At 12 weeks it can prevent symptomatic disease better than preemptive therapy, study says.
CHICAGO—Twelve weeks of cytomegalovirus (CMV) prophylaxis may work better than preemptive therapy in preventing CMV disease in pancreas transplant recipients who are CMV positive preoperatively.
Spanish investigators at the University Hospital 12 de Octubre of Madrid re-viewed data on 83 pancreas transplant patients seen at their institution be-tween 1995 and 2006. The mean age of the patients was 40 years and 65% were female. All patients received previous or simultaneous kidney transplants.
The clinicians employed three different strategies for CMV disease prophylaxis in CMV seropositive recipients. Group 1 (10 subjects) received IV ganciclovir for the first few days (range 3-15 days) and received antithymocyte globulin (most of them for less than 10 days). Group 2 (13 subjects) received ganciclovir while receiving antithymocyte globulin and preemptive therapy based on CMV pp65 antigenemia for the first six months after transplant. Group 3 (29 subjects) received prophylaxis for 12 weeks with IV ganciclovir or oral valganciclovir or both. A separate group of 20 subjects, who were CMV seronegative pretransplant, received prolonged 12-week prophylaxis in addition to IV ganciclovir or oral valganciclovir. A total of 11 subjects were excluded because their transplanted pancreas was removed in the first 15 days.

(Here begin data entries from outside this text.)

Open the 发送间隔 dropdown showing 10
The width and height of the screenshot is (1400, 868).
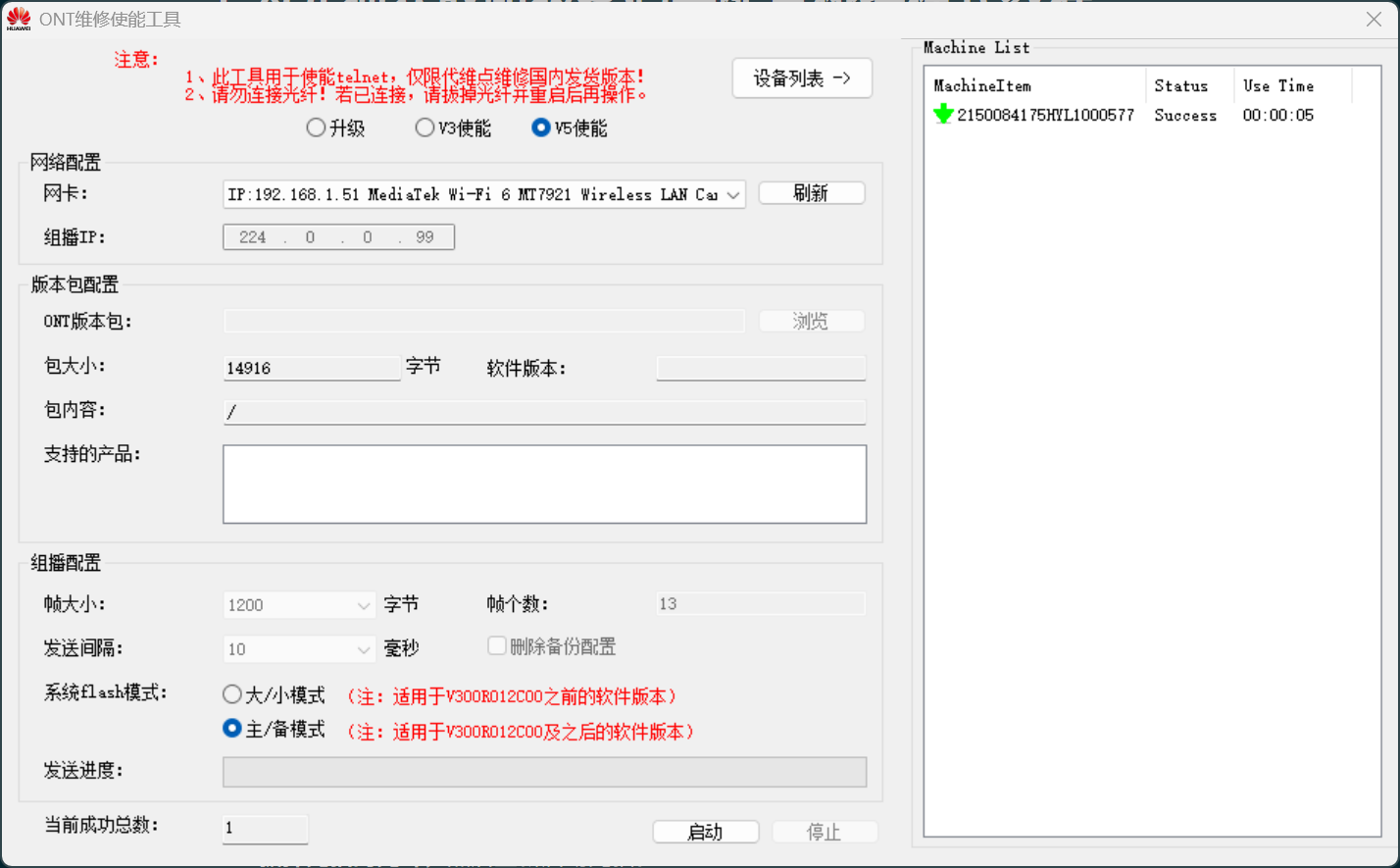[363, 649]
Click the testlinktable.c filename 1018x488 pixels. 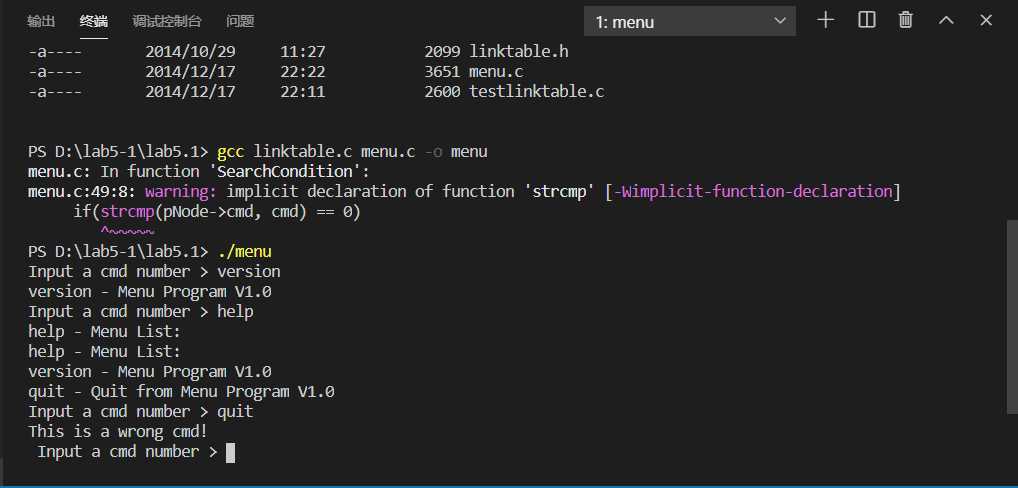(537, 92)
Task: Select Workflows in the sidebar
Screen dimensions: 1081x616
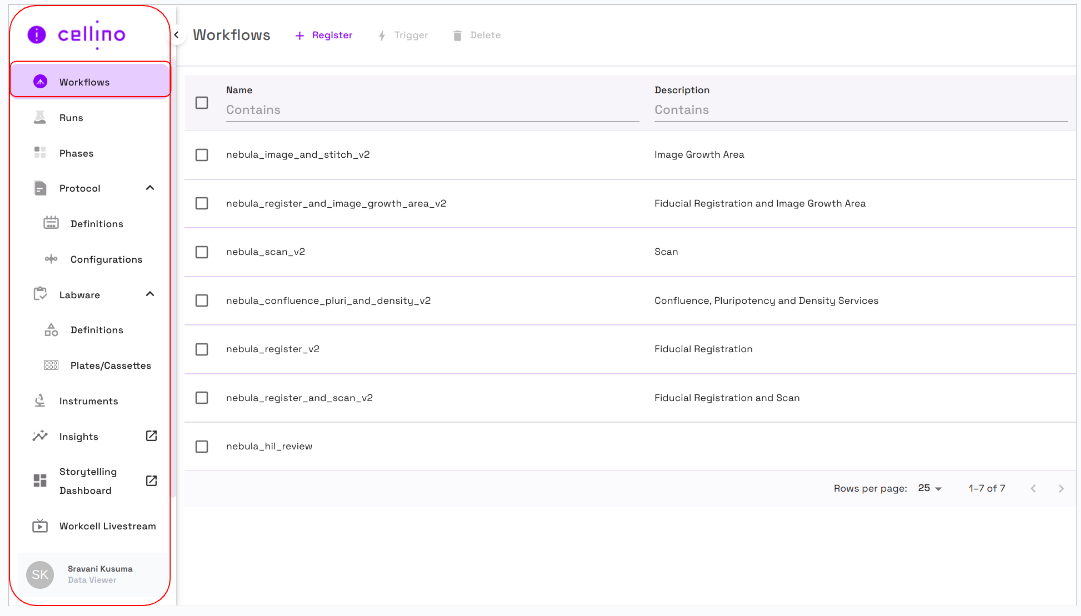Action: (90, 82)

The incidence of CMV disease was 30% for Group 1 (three of 10 subjects), 23% for Group 2 (three of 13 subjects) and 6.9% for Group 3 (two of 29 subjects). CMV disease developed in both patients in Group 3 after finishing prophylaxis. The CMV disease rate was 35% (seven of 20 subjects) for the CMV pre-transplant seronegative group. CMV disease developed in four of these seven subjects more than 12 weeks post-transplantation, after prophylaxis had ended. There were no major complications or deaths related to CMV disease.
“With the patients who are seronegative prior to transplant, even with 12 weeks of intravenous ganciclovir or oral valganciclovir, they still have very high risk for CMV disease,” said investigator Francisco Lopez-Medrano, MD, PhD, an infectious disease specialist and associate professor of medicine. He presented findings here at the annual Interscience Conference on Antimicrobial Agents and Chemotherapy.
The data suggest that preemptive therapy should not be recommended in this patient population. “We think continuous prophylaxis with IV ganciclovir or oral valganciclovir is the best strategy, and this should be done for at least 12 weeks and possibly longer,” said Dr. Lopez-Medrano. “This is really the first comparative study of its kind. It was designed to give us a better idea of what works best.”